Local news is in crisis. This paper has a $150 million plan
Dashed hopes and slashed jobs define the local news industry in far too many corners of the country.
In Atlanta, Andrew Morse, the president and publisher of The Atlanta Journal-Constitution, has splashy plans to revive the ailing newspaper. And he's been given a $150 million runway over the next several years to figure it out.
"I did not come here to manage decline," says Morse, a former CNN executive who joined the newspaper in January 2023. "We understand that the ad marketplace has been hollowed out by Google and Facebook. We know that news deserts have emerged throughout much of the country.

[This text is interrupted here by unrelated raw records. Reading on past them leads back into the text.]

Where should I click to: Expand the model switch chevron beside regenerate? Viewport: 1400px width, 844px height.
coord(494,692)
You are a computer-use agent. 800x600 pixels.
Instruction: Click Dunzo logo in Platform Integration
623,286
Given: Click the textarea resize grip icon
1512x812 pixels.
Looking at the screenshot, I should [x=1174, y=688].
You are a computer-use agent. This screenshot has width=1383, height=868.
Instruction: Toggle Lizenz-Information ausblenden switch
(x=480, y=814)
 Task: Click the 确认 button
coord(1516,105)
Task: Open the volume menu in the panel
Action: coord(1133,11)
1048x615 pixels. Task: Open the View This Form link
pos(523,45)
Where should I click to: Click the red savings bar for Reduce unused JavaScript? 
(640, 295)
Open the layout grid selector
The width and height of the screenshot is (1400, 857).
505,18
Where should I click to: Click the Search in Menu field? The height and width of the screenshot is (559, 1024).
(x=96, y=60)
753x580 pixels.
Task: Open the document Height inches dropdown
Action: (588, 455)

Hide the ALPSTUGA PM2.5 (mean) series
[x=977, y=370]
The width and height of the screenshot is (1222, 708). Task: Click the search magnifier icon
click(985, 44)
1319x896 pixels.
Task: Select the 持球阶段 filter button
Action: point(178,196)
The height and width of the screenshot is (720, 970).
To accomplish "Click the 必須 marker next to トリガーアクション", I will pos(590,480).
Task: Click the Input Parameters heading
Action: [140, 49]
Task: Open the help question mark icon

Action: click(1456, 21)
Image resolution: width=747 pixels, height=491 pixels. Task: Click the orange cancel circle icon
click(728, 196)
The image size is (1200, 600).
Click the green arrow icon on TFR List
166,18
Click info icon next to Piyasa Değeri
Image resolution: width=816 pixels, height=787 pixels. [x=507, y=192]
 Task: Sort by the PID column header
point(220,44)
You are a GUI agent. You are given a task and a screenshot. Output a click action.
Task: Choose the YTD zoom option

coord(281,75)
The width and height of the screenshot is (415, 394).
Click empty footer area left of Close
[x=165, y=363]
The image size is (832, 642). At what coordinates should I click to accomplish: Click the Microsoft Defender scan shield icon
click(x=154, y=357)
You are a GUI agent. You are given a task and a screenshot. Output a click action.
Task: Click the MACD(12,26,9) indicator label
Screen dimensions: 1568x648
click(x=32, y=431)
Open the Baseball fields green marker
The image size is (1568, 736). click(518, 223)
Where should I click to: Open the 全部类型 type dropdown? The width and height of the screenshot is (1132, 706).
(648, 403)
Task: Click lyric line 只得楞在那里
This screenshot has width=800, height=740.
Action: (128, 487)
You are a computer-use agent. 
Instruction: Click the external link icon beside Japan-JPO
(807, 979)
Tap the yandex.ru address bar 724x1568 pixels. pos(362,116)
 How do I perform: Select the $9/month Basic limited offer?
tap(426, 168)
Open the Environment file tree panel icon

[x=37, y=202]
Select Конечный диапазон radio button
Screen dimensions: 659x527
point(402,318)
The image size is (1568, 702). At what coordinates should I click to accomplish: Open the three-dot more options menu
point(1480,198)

"Instead of reading story after story about the futility of this," Morse asks, "why don't we grasp onto notions of, 'How do we build for the future?'"
From a journalistic standpoint heck, from an actuarial standpoint the local newspaper industry is in dire straits.
The companies are largely concentrated in the hands of a few corporate titans, many controlled by investment funds. Owners often seek to prop up immediate profits while shrinking their newspapers' staff in what's considered by critics to be a money-making death spiral.
https://www.npr.org/2024/11/17/nx-s1-5191672/ajc-atlanta-georgia-newspaper-strategy-andrew-morse
This is hopeful, and I'll be watching it closely as I consider my next subscription.